Describing the Data Warehouse A data warehouse is a repository of historical data that are organized by subject to support decision makers in the organization. Data warehouses facilitate business intelligence activities, such as data mining and decision support. The basic characteristics of a data warehouse include:
x Organized by business dimension or subject. Data are organized by subject (for example, by customer, vendor, product, price level, and region) and contain information relevant for decision support and data analysis.
x Consistent. Data in different databases may be encoded differently. For example, gender data may be encoded 0 and 1 in one operational system and “m” and “f” in another. In the data warehouse, though, all data must be coded in a consistent manner.
x Historical. The data are kept for many years so that they can be used for trends, forecasting, and making comparisons over time.
x Nonvolatile. Data are not updated after they are entered into the warehouse.

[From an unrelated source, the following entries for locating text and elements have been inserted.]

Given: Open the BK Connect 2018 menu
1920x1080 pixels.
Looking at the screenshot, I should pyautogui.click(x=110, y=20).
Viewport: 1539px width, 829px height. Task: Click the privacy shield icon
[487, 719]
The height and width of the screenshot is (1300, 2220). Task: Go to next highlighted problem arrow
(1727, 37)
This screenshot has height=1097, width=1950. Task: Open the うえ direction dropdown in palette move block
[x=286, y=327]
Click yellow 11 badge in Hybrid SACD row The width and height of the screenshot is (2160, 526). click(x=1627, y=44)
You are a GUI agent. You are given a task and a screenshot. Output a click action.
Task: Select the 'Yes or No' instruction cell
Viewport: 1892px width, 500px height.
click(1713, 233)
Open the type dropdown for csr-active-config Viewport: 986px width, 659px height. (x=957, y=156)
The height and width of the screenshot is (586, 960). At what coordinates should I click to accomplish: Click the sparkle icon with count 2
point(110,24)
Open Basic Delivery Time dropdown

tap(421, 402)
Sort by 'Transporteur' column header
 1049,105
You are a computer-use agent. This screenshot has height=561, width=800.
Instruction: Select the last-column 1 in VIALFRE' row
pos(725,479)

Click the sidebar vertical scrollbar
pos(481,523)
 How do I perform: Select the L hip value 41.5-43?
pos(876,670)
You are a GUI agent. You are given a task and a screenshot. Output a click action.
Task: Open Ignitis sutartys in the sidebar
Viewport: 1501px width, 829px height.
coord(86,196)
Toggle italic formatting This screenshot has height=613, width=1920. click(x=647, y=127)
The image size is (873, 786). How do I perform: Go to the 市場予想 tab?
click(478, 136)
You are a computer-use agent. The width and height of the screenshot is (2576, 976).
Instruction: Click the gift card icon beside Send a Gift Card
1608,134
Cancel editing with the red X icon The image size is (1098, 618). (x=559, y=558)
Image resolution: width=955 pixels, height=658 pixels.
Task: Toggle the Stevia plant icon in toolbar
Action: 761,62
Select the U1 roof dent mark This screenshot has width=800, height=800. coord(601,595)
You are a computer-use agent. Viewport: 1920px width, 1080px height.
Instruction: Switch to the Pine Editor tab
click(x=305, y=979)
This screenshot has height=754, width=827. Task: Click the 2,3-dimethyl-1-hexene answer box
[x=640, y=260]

x Use online analytical processing. Typically, organizational databases are oriented toward handling transactions. That is, databases use online transaction processing (OLTP), where business transactions are processed online as soon as they occur. The objectives are speed and efficiency which are critical to a successful Internet-based business operation. Data warehouses, which are not designed to support OLTP but to support decision makers, use online analytical processing. Online analytical processing (OLAP) involves the analysis of accumulated data by end users.
x Multidimensional. Typically the data warehouse uses a multidimensional data structure. Recall that relational databases store data in two—dimensional tables. In contrast, data warehouses store data in more than two dimensions. For this reason, the data are said to be stored in a multidimensional structure. A common representation for this multidimensional structure is the data cube.